Made in Abyss: Binary Star Falling into Darkness Review

Based on the anime of the same name, Made in Abyss: Binary Star Falling into Darkness is a video game tie-in to a popular Japanese anime offering cutesy graphics and explora-craft gameplay. Whilst not familiar with the source material, I was intrigued by the premise and blend of genres. I intentionally use the past tense, as it is fair to say that my time with Made in Abyss has been disappointing. Marred by bugs, crashes, framerate drops, and a general sense that the ambition of this game hasn’t been fully realised at all, Made in Abyss fails in its attempts to garner a fresh audience, and would arguably disappoint the loyal fan base too. 

The early cutscenes definitely impressed — the visuals are an excellent fit for the Nintendo Switch.

In the first of many missteps, the two game options on offer are ‘Hello Abyss’ and ‘Deep in Abyss’. You have to play through the former in order to access the latter, and ‘Hello Abyss’ is a bloated and cumbersome tutorial of sorts that can last up to five hours. It does well to introduce the anime, and both the cutscenes and voice acting do a stellar job of showcasing the story. You are then tasked with a series of quests in which you enter the abyss and delve into its layers to obtain treasure, defeat enemies…you get the idea. 

My biggest gripe with this opening sequence is that it isn’t much fun. Combat feels stilted and stifled, movement doesn’t fare much better, and the UI isn’t intuitive enough to encourage experimentation or reactive play. There’s a lack of atmosphere outside of the anime sequences, and a lot could have been done to circumvent this. The combat is the biggest disappointment, however. 

Lacklustre moments like these get tiresome quickly, even if you are gathering resources and crafting materials.

You need to fight a variety of different animals to gather resources and such. They all move in predictably unpredictable ways. Early combat will have you fighting small animals, and each group has the same pre-attack movement which feels very forced. It should make hitting them with your axe very easy, but the way your character moves means it quickly becomes an annoyance rather than an engaging combat sequence. 
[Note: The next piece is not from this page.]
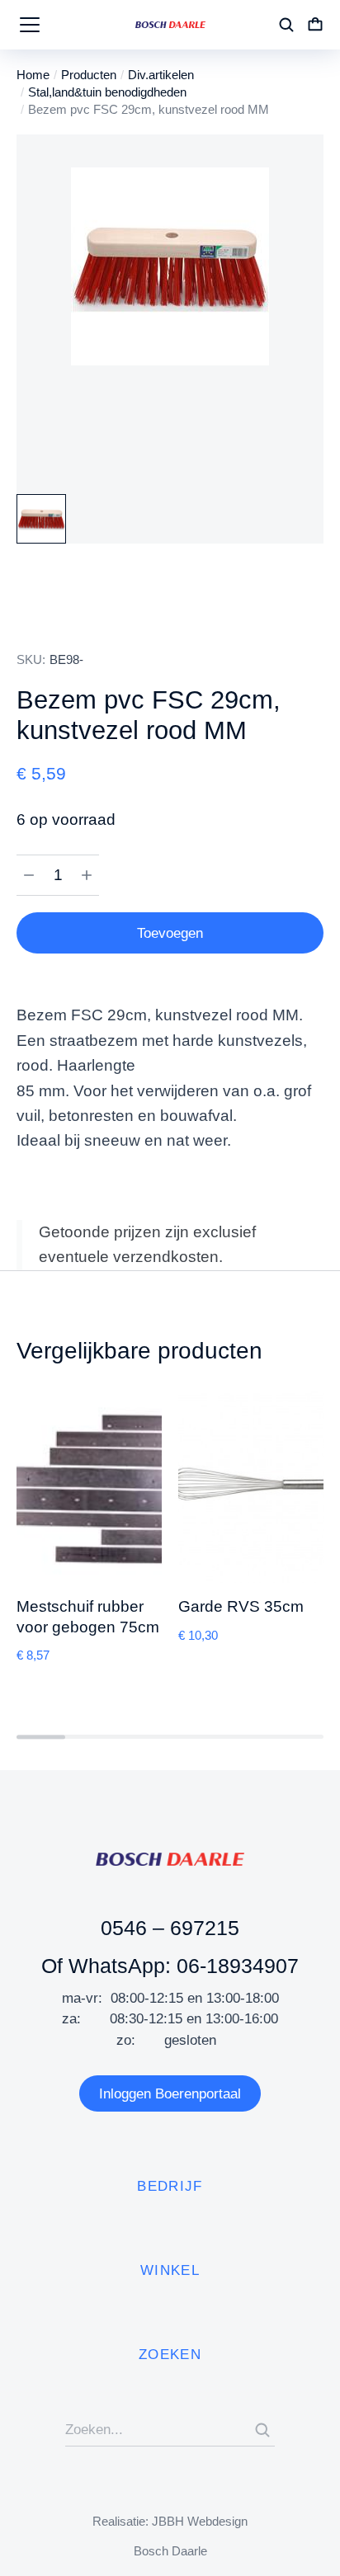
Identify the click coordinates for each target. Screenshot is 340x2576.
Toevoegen (170, 933)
Then, you manoeuvre through the abyss, descending into its depths in search of portals to take you further in. The early shine of the visuals wears off, and you are left with half-baked ideas and a gameplay mechanic that is more of an irritation than an innovation. If you attempt to ascend the abyss rather than descend, you become unwell. Without appropriate navigation aids, this can be a common occurrence and gets old rather quickly. 

Navigation between locations is completed using the in-game menu, and works well.

That’s the first five hours, and the gameplay in the more open and player-directed ‘Deep in Abyss’ mode fares better. The core concerns still exist, but creating your own adventure is fairly entertaining. Unfortunately, the damage is already done when, or if, you get there. There are far too many games out there for this one to warrant such tedium en route to mediocrity. 

There is definite potential both in the IP and the gameplay that’s been inspired by it, but unfortunately, it’s a case of offering a lot but not delivering any of it very well. There’s a distinct lack of quality that emanates through all of it, and many will fall off before the first five hours is up.

Made in Abyss: Binary Star Falling into Darkness £44.99


As cumbersome as the name that precedes it, Made in Abyss: Binary Star Falling into Darkness has grand ideas that it just can’t live up to. It’s a genuine shame, but I can’t give this a strong recommendation.